Iron ore imports by China shrank in the first six months of the year, highlighting weakness in demand in the world’s largest buyer as mills sold a record amount of production overseas amid a domestic glut.
Inbound cargoes of iron ore totaled 452.9 million metric tons between January and June, 0.9 percent lower than the same period a year earlier, according to customs agency figures released on Monday. Overseas sales of steel products surged 28 percent to 52.4 million tons in the six months, the agency said.
The stagnating trade in iron ore and simultaneous jump in steel-product exports show the extent of the slowdown in China’s steel industry, which is grappling with a property slump, overcapacity and losses. Benchmark iron ore prices collapsed last week to the lowest level since at least 2009, while steel rebar sank to a multiyear low in China. Rio Tinto Group said on Monday that iron ore had declined to a so-called new-normal level, which may persist through to 2020.
“China’s iron ore imports shrank in the first half, indicating that the country’s steel consumption obviously peaked last year,” Xu Xiangchun, chief analyst at Mysteel Research, said by phone from Beijing on Monday. “Mills won’t be able to sustain losses at the current level and will gradually reduce production, and reduce their need for iron ore.”
In June, iron ore imports were 74.96 million tons compared with 70.87 million tons in May, the agency said. Steel-product exports were 8.89 million tons in June from 9.2 million tons the month before, according to the agency.
While iron ore market conditions have changed, fundamentals remain robust, Michael Gollschewski, managing director of Rio’s Pilbara mines, said in a presentation on Monday. The London-based company, Australia’s largest shipper, declined to offer precise figures or define its “new normal” closely. Its shares in London traded 1 percent higher at 12:13 p.m. local time.
Iron ore imports by China are expected to pick up this month and in August, Citigroup Inc. said in a report on Monday, citing increased shipments in June from Australia and Brazil, the world’s two biggest suppliers of seaborne ore.

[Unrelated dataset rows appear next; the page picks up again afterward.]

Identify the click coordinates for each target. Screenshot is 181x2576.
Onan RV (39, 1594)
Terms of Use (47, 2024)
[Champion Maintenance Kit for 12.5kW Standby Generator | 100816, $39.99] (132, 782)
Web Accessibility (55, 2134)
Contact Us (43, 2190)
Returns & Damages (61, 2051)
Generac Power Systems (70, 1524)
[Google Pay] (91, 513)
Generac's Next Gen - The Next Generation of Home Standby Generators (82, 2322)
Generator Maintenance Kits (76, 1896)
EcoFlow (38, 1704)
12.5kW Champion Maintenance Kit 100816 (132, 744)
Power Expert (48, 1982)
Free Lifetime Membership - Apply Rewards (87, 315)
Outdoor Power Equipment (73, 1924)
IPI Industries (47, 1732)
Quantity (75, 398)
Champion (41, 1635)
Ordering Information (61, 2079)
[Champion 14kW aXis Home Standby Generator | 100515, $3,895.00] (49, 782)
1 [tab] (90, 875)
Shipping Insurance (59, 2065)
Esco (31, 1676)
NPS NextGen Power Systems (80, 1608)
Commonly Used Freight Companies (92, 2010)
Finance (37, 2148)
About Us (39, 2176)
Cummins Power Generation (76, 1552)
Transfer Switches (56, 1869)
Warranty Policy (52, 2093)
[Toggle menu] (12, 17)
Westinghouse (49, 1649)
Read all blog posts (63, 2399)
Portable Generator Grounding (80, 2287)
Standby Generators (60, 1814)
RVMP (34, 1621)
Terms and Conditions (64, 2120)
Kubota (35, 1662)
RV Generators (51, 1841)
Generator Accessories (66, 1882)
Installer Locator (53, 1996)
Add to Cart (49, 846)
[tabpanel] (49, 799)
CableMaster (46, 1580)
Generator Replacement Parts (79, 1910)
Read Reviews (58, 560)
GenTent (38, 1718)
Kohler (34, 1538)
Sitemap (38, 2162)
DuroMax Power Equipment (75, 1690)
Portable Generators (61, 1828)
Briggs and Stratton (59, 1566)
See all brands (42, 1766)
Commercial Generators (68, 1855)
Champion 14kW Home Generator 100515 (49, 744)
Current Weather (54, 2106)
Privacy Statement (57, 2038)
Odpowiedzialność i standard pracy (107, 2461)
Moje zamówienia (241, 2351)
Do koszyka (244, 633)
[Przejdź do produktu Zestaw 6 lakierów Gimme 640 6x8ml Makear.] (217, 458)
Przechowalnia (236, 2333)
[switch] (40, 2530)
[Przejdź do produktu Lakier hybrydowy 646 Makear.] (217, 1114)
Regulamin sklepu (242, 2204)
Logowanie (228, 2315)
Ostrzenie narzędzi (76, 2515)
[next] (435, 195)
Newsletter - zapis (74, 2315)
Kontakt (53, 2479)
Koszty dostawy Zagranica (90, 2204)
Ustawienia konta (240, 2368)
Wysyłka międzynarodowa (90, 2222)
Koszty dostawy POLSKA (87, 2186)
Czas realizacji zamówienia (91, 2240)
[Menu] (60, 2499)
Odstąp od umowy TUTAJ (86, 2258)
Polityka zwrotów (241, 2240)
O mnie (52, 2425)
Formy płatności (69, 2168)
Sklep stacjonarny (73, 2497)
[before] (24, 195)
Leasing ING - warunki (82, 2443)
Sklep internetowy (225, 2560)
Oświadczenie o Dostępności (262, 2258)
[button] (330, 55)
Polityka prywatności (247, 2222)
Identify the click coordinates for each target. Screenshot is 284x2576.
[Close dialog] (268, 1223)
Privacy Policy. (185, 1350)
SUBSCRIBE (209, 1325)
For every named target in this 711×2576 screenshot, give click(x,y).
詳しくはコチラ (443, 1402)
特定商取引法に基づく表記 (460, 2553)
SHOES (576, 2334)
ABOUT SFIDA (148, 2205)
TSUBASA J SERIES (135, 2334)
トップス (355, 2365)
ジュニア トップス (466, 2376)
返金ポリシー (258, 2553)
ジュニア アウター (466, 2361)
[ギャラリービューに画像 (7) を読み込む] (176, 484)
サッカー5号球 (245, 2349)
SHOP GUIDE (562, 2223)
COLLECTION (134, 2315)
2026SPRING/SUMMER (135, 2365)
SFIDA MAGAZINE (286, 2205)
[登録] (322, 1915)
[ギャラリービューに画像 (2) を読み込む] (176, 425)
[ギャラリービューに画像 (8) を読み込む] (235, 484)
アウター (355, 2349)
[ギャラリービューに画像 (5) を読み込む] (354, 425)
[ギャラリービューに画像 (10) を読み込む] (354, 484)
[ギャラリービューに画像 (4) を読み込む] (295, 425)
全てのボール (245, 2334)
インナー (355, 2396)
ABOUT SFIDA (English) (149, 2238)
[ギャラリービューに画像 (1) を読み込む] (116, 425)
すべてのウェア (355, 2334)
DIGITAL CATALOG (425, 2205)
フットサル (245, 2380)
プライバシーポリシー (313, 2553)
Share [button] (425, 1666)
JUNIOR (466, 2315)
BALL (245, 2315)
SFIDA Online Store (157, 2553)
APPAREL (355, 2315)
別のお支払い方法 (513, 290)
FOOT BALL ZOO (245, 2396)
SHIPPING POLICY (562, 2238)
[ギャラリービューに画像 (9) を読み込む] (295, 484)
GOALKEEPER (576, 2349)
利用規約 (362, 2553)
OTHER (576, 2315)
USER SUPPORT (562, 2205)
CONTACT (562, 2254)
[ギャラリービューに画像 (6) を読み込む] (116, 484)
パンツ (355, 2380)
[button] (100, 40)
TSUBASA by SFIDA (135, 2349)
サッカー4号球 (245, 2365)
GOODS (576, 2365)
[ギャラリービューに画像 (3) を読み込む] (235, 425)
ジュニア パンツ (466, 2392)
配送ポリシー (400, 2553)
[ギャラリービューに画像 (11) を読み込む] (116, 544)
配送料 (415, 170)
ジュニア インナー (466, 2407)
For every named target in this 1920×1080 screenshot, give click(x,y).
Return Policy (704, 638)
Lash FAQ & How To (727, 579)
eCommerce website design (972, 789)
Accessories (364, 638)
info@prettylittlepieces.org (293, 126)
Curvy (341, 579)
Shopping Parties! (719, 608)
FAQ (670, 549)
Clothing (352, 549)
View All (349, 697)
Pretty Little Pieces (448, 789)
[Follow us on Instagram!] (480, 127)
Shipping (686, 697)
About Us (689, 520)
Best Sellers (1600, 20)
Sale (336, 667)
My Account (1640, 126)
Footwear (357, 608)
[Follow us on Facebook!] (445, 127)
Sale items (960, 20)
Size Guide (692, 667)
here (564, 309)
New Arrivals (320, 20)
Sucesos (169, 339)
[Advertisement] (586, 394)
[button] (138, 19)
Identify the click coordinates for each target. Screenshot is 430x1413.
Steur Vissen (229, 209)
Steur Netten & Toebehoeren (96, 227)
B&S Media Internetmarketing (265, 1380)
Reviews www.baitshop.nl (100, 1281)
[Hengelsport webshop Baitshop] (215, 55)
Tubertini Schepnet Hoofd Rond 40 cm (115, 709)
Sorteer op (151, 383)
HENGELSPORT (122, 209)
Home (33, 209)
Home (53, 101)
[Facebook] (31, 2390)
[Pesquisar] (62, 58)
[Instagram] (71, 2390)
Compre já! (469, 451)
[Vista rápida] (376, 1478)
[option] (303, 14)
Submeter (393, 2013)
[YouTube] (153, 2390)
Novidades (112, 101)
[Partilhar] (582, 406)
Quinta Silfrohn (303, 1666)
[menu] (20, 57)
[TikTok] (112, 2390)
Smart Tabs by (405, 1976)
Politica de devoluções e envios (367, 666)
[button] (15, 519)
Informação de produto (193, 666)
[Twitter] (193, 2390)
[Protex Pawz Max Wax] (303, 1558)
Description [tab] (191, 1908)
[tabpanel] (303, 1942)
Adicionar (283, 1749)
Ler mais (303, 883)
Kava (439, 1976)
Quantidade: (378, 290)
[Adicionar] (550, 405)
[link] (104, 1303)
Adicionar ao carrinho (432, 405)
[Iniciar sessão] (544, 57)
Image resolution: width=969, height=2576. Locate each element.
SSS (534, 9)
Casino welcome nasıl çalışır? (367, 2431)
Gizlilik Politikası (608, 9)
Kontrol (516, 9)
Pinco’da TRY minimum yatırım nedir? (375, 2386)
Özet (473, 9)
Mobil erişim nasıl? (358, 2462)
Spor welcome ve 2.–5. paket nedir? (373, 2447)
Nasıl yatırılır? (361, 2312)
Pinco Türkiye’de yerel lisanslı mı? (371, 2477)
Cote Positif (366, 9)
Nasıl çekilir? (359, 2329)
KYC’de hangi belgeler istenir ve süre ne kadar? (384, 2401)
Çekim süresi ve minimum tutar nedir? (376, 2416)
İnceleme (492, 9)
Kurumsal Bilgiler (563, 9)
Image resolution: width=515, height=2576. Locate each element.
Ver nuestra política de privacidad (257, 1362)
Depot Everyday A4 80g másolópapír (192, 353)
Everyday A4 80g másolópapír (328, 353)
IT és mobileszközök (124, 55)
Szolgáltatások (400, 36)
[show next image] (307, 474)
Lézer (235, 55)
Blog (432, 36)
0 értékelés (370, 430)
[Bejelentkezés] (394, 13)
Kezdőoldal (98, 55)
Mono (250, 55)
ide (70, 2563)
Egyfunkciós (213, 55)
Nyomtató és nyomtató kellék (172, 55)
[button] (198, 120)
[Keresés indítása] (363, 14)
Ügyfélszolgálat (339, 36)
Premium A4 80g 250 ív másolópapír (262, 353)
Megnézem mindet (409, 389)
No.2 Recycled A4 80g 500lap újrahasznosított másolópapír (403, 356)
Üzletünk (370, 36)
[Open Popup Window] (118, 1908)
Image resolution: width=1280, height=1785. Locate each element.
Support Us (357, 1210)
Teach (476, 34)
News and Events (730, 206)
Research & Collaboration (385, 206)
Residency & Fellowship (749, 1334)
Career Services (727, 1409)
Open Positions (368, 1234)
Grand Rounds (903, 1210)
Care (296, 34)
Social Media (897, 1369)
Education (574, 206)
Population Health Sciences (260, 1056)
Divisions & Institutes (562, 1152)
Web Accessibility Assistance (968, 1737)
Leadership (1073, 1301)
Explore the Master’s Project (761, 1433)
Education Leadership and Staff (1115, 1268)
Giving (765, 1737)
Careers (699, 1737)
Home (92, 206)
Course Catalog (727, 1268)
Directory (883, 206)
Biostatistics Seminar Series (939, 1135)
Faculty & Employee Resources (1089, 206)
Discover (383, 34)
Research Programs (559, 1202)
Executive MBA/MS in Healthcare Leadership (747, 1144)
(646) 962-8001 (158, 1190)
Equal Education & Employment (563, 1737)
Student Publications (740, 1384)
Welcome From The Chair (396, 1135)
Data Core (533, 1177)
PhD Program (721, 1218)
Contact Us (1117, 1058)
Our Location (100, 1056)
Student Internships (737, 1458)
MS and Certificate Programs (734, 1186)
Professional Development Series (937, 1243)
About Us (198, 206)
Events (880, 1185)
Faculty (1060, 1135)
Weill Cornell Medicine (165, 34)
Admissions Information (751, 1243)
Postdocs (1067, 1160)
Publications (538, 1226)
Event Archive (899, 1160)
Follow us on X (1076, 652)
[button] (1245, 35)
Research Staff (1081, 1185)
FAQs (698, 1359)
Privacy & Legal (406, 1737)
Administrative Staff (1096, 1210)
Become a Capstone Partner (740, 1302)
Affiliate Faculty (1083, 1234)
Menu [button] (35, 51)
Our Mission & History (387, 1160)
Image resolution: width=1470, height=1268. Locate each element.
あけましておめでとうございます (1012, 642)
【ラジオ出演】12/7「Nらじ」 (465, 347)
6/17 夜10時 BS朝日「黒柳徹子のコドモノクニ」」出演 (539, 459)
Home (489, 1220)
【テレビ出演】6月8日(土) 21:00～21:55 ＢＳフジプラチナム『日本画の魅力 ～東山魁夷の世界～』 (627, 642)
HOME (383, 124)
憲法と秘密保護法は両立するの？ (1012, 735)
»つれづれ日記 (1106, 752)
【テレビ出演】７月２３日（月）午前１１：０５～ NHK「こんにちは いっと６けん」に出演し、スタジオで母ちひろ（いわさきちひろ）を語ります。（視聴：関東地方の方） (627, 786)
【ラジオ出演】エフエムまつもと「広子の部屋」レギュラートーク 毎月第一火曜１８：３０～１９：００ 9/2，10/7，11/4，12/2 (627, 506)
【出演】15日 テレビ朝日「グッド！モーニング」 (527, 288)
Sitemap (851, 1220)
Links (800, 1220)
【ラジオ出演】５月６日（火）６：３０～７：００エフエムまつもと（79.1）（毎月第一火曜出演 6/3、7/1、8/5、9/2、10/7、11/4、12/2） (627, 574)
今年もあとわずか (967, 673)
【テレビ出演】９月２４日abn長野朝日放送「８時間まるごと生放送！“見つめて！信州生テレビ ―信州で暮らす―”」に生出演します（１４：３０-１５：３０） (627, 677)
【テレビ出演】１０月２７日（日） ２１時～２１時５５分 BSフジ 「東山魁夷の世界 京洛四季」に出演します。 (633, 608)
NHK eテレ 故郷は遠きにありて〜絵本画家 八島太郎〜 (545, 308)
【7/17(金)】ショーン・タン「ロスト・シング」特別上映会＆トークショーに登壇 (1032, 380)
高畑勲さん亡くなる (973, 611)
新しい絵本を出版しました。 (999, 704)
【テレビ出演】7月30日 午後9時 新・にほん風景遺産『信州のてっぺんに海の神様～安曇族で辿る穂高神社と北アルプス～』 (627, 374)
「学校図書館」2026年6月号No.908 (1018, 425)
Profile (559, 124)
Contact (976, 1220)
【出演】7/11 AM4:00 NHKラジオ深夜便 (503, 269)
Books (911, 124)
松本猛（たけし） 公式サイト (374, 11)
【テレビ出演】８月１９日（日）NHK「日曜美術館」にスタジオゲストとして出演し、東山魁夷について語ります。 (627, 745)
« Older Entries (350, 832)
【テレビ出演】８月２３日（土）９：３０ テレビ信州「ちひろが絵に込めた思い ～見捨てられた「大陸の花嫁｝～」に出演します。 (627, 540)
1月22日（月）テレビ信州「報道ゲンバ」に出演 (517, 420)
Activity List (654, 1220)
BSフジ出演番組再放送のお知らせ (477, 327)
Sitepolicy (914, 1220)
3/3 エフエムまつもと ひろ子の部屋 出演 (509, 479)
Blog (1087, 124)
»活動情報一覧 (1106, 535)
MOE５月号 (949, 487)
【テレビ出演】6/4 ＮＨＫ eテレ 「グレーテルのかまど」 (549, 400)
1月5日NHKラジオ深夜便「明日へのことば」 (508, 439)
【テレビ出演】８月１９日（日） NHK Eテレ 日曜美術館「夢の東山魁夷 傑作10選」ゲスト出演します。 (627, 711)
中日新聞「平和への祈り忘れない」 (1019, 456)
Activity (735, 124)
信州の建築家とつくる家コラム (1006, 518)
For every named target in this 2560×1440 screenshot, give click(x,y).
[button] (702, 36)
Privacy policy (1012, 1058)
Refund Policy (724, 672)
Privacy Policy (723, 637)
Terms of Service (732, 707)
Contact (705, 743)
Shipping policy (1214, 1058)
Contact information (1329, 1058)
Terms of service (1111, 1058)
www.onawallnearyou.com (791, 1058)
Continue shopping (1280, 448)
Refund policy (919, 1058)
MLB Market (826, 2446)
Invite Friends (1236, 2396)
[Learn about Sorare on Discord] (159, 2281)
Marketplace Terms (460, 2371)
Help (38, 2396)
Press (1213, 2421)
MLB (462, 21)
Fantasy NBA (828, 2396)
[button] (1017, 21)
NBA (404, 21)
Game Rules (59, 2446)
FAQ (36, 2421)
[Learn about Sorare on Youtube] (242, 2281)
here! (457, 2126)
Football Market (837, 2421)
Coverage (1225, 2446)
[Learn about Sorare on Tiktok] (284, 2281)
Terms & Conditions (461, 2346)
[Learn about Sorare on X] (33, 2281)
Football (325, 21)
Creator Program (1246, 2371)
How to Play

The latest gauge of China’s slowdown will come on Wednesday, when official data on gross domestic product in the second quarter will be issued. The second-biggest economy expanded 6.8 percent from a year earlier in the period, according to the median estimate of economists surveyed by Bloomberg. That compares with 7 percent in the first quarter.
Iron ore with 62 percent content delivered to Qingdao rose 0.4 percent to $50.30 a dry ton on Monday, according to Metal Bulletin Ltd. The price sank to $44.59 on Wednesday, the lowest for data going back to May 2009. Spot rebar fell to 2,102 yuan ($339) a ton on Thursday, the lowest level since at least 2003.
Baoshan Iron & Steel Co. lowered its hot-rolled steel prices by 200 yuan a ton as of July 10, according to a company statement on Monday. That’s the second reduction in a month by China’s biggest publicly traded mill.
Prospects for an expanding glut and declining demand will worsen the outlook for Asia’s steel industry, Moody’s Investors Service said in a statement on Monday. Earnings of Chinese steelmakers will fall in the next 12 months as the real estate, infrastructure and manufacturing sectors weaken, Moody’s said.